How to Train Your Dragon
Rated PG/98 min.
Three Out of Five Stars
Eight years ago, I took my friend Julia to the Starland Convention in Denver, a huge sci-fi movie nerd-fest. (Somehow, Julia is now my wife.) She agreed to come because Christian Bale, her high school crush, was there promoting his big dragon-killer summer movie, Reign of Fire, while I wanted to go because, well, I’m a dork. We attended a panel where Bale and the film’s director discussed the making of their futuristic epic. During the Q&A, a woman stepped up to the mic and asked Bale, in all seriousness, how accurately the film portrayed the dragons, and if the dragons were treated humanely.
Julia and I have never forgotten that woman, who I later dubbed “The Dragon Lady.” She would love How to Train Your Dragon, which, indeed, takes a sympathetic and thorough approach to those mythical fire-breathing beasts.

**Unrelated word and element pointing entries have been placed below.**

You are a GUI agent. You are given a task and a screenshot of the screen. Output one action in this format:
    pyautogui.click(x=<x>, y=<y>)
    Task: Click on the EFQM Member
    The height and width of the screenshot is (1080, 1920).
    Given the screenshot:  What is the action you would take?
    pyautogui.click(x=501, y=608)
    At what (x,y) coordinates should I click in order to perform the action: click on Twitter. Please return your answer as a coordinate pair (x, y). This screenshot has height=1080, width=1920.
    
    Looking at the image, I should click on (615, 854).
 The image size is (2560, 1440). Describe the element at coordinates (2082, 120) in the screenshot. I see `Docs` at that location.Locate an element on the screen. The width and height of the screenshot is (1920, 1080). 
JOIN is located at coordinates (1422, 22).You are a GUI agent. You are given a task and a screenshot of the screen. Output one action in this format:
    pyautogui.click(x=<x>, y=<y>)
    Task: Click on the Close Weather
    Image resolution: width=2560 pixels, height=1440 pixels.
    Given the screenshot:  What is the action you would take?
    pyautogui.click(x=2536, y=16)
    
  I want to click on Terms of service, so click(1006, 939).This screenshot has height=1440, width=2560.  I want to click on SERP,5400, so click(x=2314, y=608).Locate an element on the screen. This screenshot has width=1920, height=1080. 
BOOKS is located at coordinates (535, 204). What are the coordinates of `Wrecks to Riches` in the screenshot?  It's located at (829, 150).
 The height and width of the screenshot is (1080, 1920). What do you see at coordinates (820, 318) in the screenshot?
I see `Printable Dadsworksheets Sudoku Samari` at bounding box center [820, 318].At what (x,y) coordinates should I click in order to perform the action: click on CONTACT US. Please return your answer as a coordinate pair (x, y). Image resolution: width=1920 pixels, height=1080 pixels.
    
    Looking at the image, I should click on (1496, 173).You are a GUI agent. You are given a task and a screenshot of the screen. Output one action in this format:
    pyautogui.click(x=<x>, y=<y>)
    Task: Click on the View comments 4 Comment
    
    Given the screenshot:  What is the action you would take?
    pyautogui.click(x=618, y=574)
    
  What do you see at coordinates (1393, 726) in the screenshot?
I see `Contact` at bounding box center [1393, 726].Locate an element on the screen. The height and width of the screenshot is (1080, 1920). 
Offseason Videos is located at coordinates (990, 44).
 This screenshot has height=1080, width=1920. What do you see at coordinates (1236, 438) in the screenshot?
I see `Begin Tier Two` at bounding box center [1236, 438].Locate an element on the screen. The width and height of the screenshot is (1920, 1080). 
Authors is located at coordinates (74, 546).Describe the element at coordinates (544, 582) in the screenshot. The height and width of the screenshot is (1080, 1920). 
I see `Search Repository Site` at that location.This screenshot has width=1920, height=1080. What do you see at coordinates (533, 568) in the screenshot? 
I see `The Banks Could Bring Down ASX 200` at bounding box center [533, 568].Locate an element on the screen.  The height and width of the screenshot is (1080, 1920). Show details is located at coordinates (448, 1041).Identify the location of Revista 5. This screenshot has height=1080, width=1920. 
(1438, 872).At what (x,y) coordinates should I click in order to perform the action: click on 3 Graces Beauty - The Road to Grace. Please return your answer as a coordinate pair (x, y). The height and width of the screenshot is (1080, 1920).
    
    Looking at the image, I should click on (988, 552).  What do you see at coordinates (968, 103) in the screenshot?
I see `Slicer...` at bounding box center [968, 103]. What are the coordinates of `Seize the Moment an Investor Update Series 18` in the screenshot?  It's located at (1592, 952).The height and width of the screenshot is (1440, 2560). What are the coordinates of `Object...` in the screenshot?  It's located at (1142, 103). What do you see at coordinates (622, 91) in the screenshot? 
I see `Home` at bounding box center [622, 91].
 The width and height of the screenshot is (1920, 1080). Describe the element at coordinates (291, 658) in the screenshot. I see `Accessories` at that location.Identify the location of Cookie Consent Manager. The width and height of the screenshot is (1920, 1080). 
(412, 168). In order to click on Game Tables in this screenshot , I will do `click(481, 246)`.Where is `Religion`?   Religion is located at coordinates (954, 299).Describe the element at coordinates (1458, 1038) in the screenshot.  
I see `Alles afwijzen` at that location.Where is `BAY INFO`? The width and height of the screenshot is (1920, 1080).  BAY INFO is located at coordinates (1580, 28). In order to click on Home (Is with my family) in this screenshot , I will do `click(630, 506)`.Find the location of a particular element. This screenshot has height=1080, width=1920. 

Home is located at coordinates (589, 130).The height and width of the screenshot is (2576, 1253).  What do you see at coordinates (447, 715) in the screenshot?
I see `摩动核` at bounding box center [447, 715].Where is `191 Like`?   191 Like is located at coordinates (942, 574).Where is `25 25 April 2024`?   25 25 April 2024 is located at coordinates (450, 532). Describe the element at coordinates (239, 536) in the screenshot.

In the latest of what will be an endless string of 3-D CGI family films, a young man named Hiccup (voiced by Jay Baruchel) watches as his Viking father (Gerard Butler) leads an army of dragon slayers and forces his son to become a cadet in a dragon-hunting school. After Hiccup accidentally captures and befriends a much sought-after dragon, he learns that they’re actually misunderstood, passive creatures who are simply defending themselves from humans.
The dragons vary in size and appearance and are more vivid and interesting than the humans. The Vikings look like burly lawn gnomes and the cadets resemble their inevitable action figures. Despite being voiced by the likes of Kristin Wiig, America Ferrera, Jonah Hill and Christopher Mintz-Plasse, the cadets are obnoxious and forgettable. Worst of all is Baruchel, who sounds like a nasally Christian Slater in the throes of puberty.
The plot is a melding of E.T, Star Wars and Hagar The Horrible, while the dialogue ranges between familiar standbys like, “You’re not my son!” to awful, wisecracks such as, “Your butt is so big, I thought you were a dragon!”
The jokes may stink, but the mid-air set pieces will elicit oohs and aahs from everyone. The scenic animation is spectacular, the 3-D effects add to the experience and John Powell’s muscular, bagpipe-infused score gets hearts racing. This is yet another non-Pixar CGI film that has ample spectacle but too many lousy anachronisms and not enough heart or originality. A wordless montage where Hiccup teaches his dragon to fly and adds wind resistance to his scaly tail is wonderful, not only because the visuals are so astonishing but because the storytelling takes off and the sub-par dialogue takes a much needed rest.